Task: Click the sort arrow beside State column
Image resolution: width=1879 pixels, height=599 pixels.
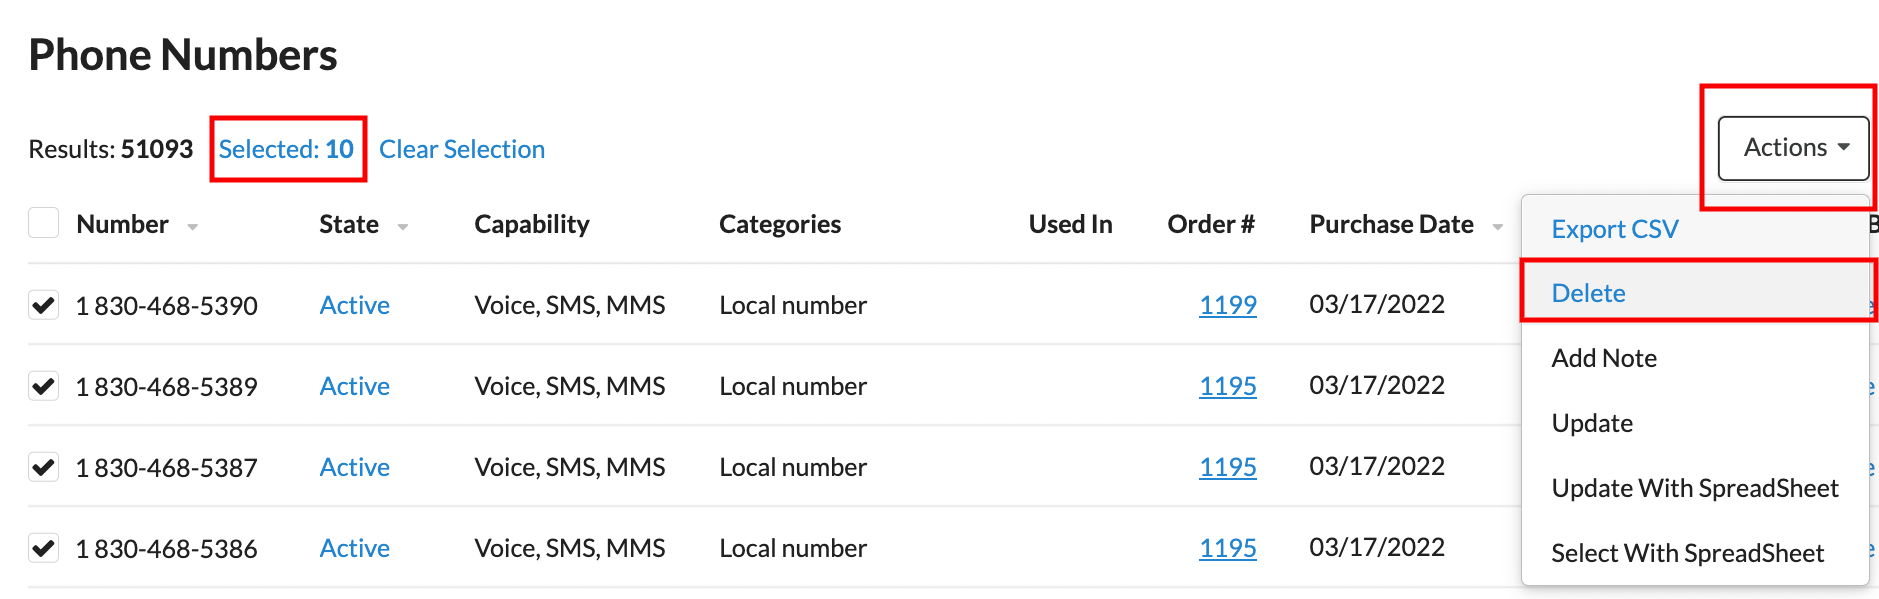Action: [402, 227]

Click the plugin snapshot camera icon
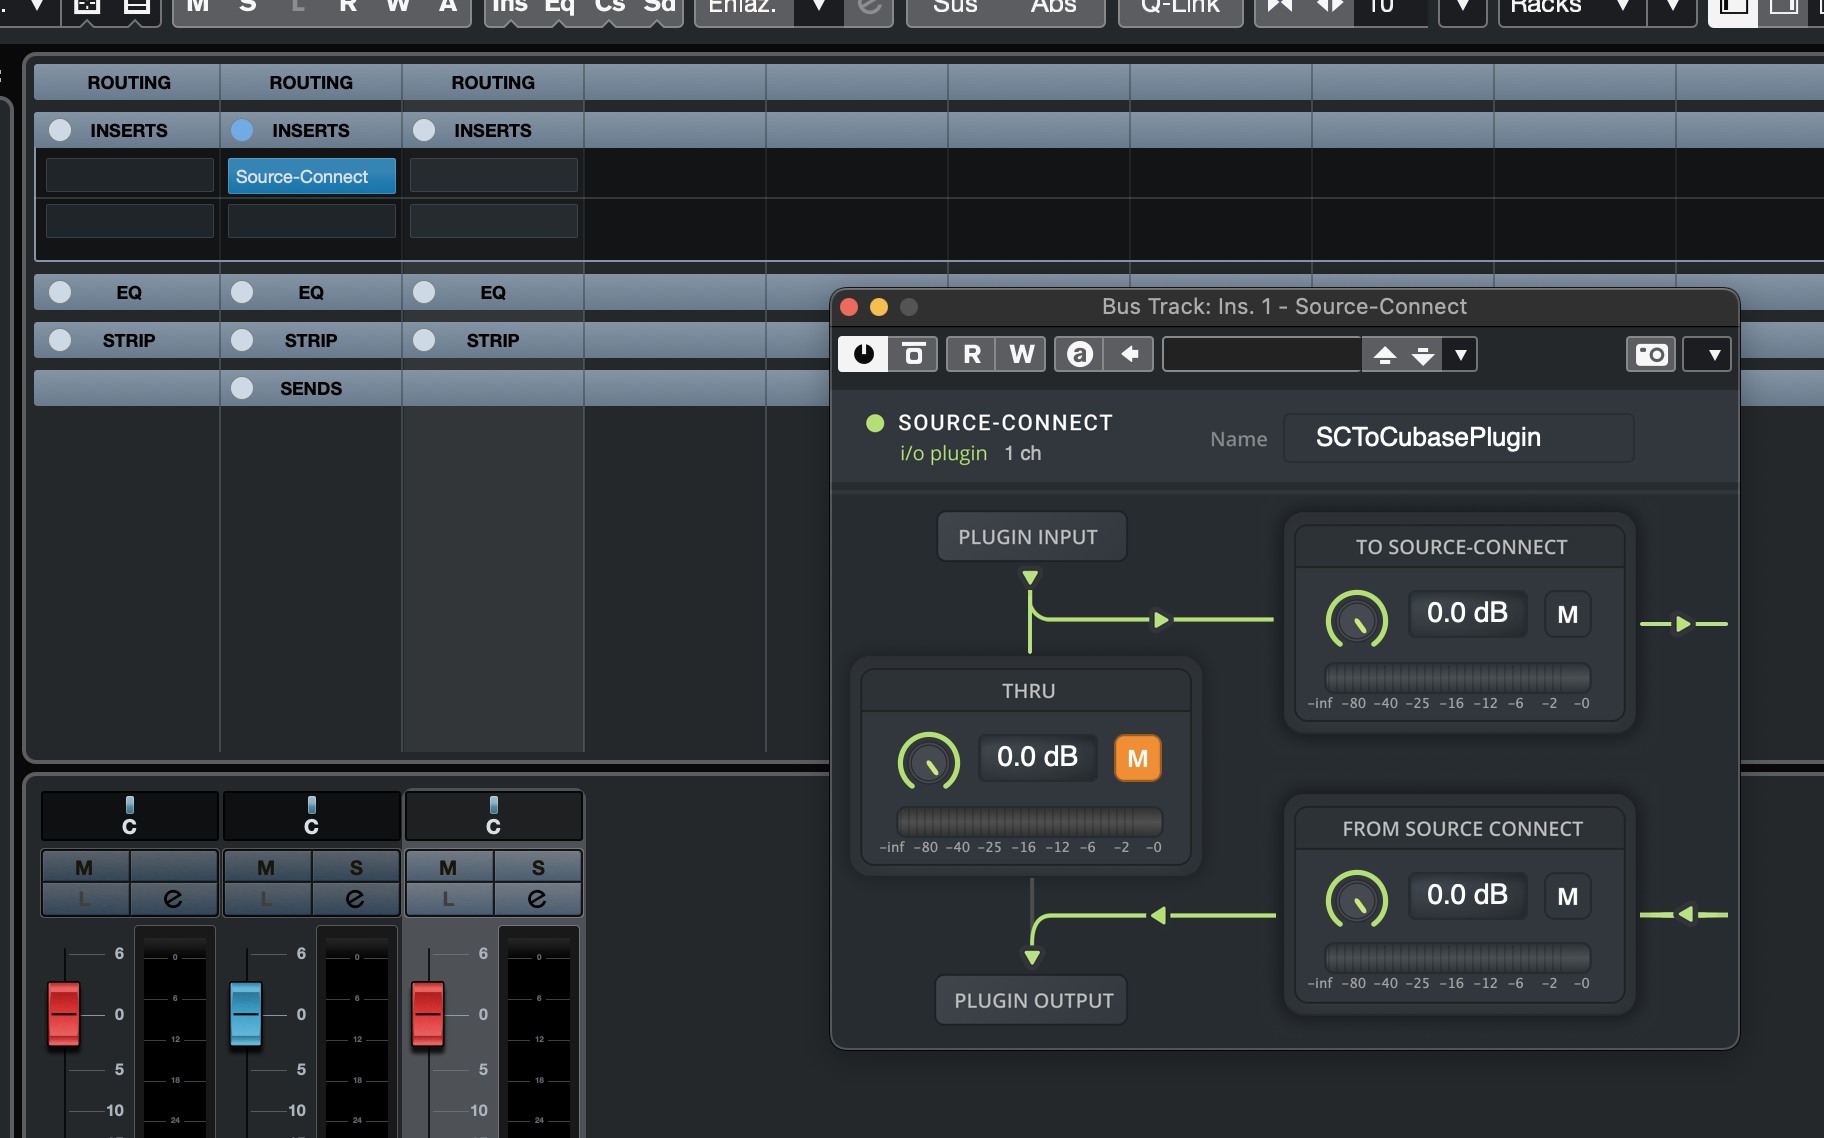(1651, 354)
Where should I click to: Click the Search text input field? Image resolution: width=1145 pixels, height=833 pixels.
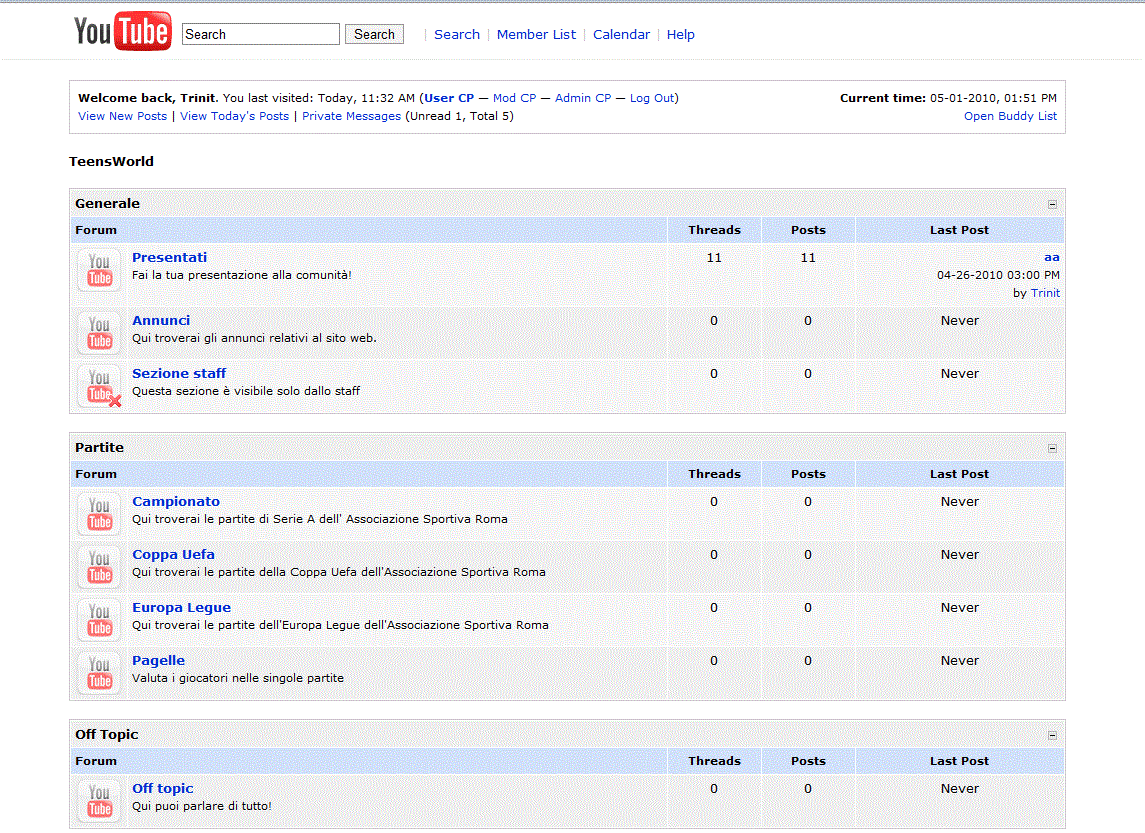[261, 34]
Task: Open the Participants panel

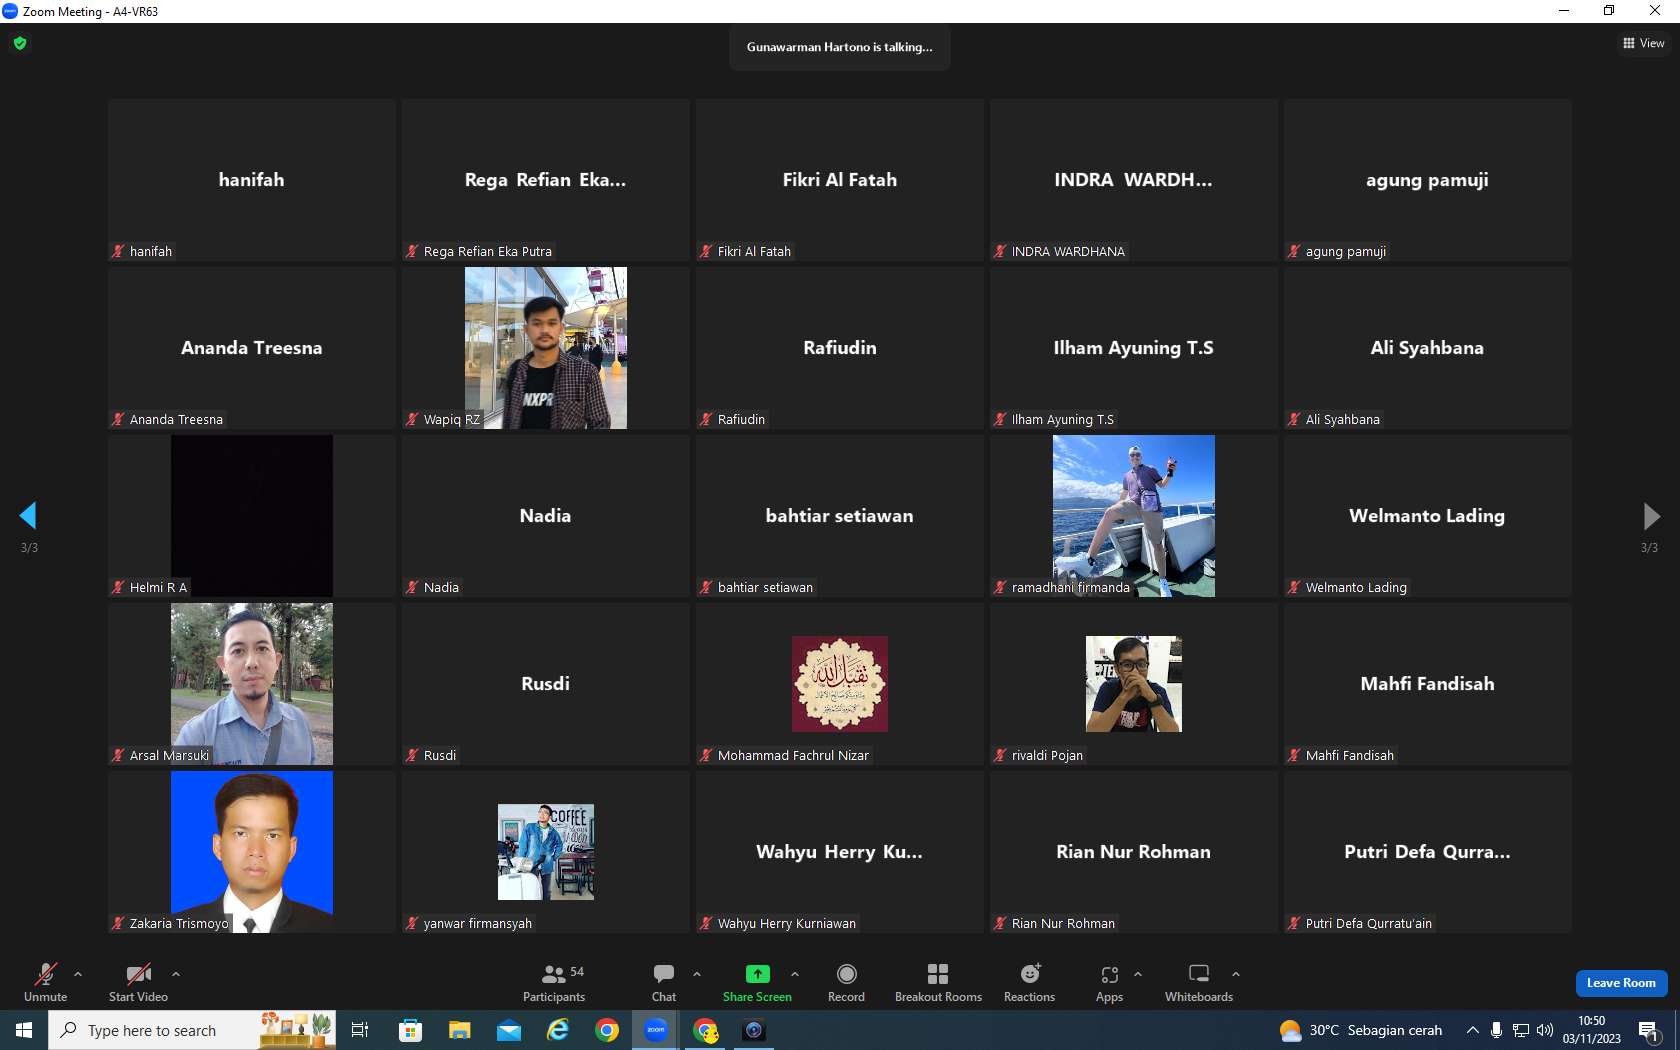Action: pos(553,982)
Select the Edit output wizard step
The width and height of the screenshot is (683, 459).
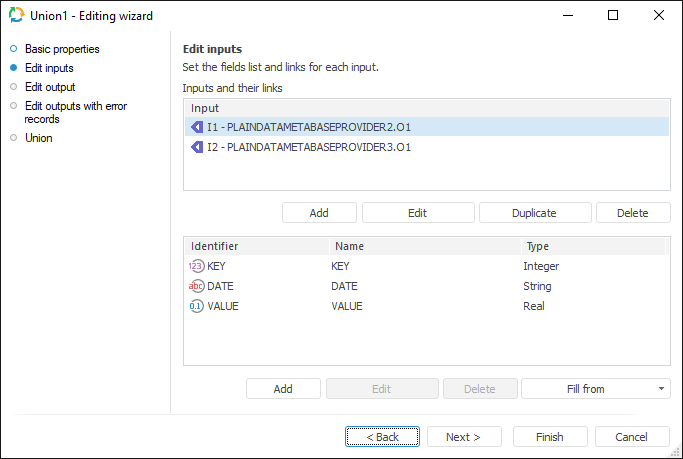coord(50,87)
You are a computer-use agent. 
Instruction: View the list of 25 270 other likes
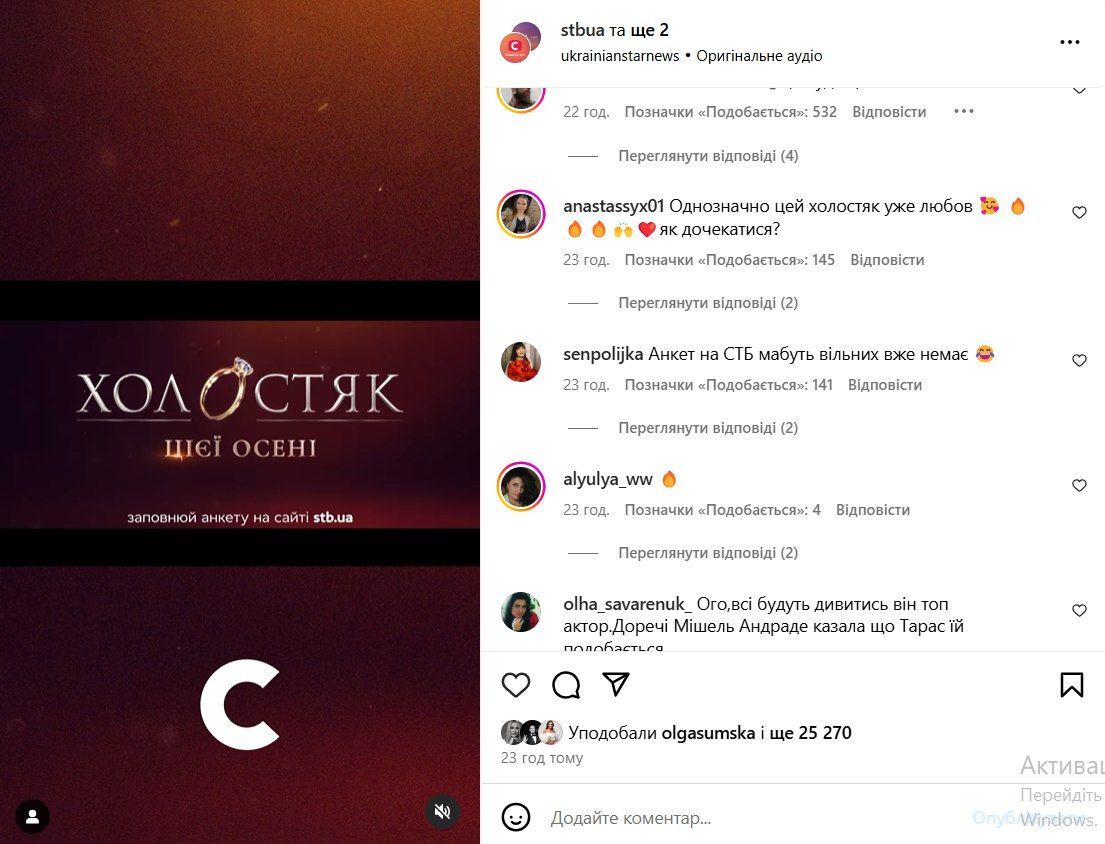click(810, 733)
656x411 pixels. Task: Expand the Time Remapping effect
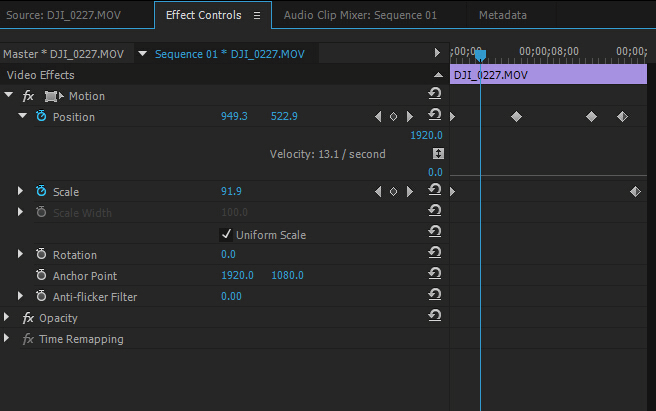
--
* [WHAT YOU WILL DO]
Rewrite the section of the rows that starts at the line containing "Task: Open the Participants panel" and ends at the line containing "click(810, 733)", both lines included, with 131 added to every coordinate in the answers. Keep the requests and omit the pictures.

* [RESPONSE TO THIS TASK]
Task: Open the Participants panel

Action: pos(684,1113)
Select the Edit output wizard step
The width and height of the screenshot is (683, 459).
coord(181,218)
You are a computer-use agent. 
Instruction: View the list of 25 270 other likes
click(941, 864)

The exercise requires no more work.